▸ Excerpted passage:
This project resulted in 9 publications in international peer-reviewed journals, one book chapter, 8 conferences, 8 oral communications, and 4 poster communications.

Mass spectrometry Imaging using TOF-SIMS (Time-of-Flight Secondary Ion Mass Spectrometry) give access to the chemical composition of a sample surface with a micrometric precision and without any a priori on the species which are mapped.
The main goal of the program is to enhance the capabilities of biomedical Mass Spectrometry Imaging, making it a “molecular histology” method fully compatible with protocols of histology and immunohistochemistry, by working on the same samples. Our wish is to bring this method closer to the clinical research, to make it a method of choice for histopathology in hospitals, very near to the operating room.
Although several biological and biomedical applications of mass spectrometry imaging have already been published in different fields (Duchenne Muscular Dystrophy, Non-Alcoholic Fatty Liver Disease, Fabry Disease, atherosclerotic plaque), the necessity of in situ identification of the molecular species is always facing the results. Imaging ions at the surface of a sample without identifying them cannot be a good and robust analytical method. To the contrary the combination of imaging and identification of species, with tandem mass spectrometry and/or databases of standard spectra will be an invaluable strength for mass spectrometry imaging. A database of standard TOF-SIMS spectra of lipids is to the best of our knowledge not existing.
A SIMS-TOF-TOF analyzer will be completely new. We believe this will make TOF-SIMS imaging really emerging, since this will cancel its actual major drawback when compared to other methods. Nevertheless, although the technology is now ready and existing for such an instrumental improvement, manufacturers need to design it from scratch. This represents a risk which cannot be neglected, and that is the reason why an alternative solution is presented with the study of in-source decay, together with a database of TOF-SIMS lipid spectra. Although it must be kept in mind that this alternative way will never be able to replace a true tandem mass spectrometry method, this will undoubtedly make a great progress for TOF-SIMS mass spectrometry imaging.

▸ Input data:

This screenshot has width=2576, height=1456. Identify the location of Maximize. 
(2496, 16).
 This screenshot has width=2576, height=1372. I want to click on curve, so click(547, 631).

▸ Tasks to perform:
- 1) In the passage on TOF-SIMS imaging, why is the study of in-source decay with a database of TOF-SIMS lipid spectra offered as an alternative? Answer in one to three sentences.
- 2) According to the passage on TOF-SIMS imaging, how many publications in international peer-reviewed journals came out of the project?
- 3) Keep writing the passage on TOF-SIMS imaging, picking up right after its last sentence.

▸ Expected outputs:
- 1) Manufacturers would have to design a SIMS-TOF-TOF analyzer from scratch, even though the technology already exists. That is a risk that cannot be ignored, so the in-source decay study and the lipid spectra database serve as a backup.

- 2) Nine.

- 3)
G-SIMS (Gentle-SIMS) is a very promising analytical improvement which deserves to be evaluated with biological samples. This method has been introduced a few years ago by Gilmore and coworkers. It aims to take advantage of the different fragmentations when using as projectile a single light atomic ion or a single heavy ion, or even a polyatomic ion. A new tip of bismuth emitter has recently been developed by Gilmore in collaboration with ION-TOF, which is made of a bismuth-manganese alloy. Using the same primary ion column, therefore having the same ion optics, beams of manganese and of bismuth clusters can alternatively irradiate the sample and then generate G-SIMS spectra. Such kind of spectra have for the moment only been recorded onto polymer films. The spectra generated are much more informative than traditional SIMS spectra, with a higher signal to noise ratio of the molecular ion and also characteristic fragments which are not swamped by a huge number of irrelevant fragment peaks. This method will be applied to lipids, standards as well as tissue sections, and is expected to greatly help the identification of these lipids.
These new methods will finally be utilized for the study of Alzheimer’s disease samples. We plan to use samples chosen according to topography determining the type of lesions and severity. The plaques will be shown by Aß immunohistochemistry using antibodies directed against the C-terminal of Aß42 and Aß40. The neurofibrillary alterations will be visualized with the AT8 anti-tau antibody. A series of control samples from normal young cases, old patients with minimal alterations (considered normal for the age) and from cases with other degenerative diseases (Parkinson's disease, fronto-temporal dementia, amyotrophic lateral sclerosis, multiple sclerosis for white matter lesions) will be used.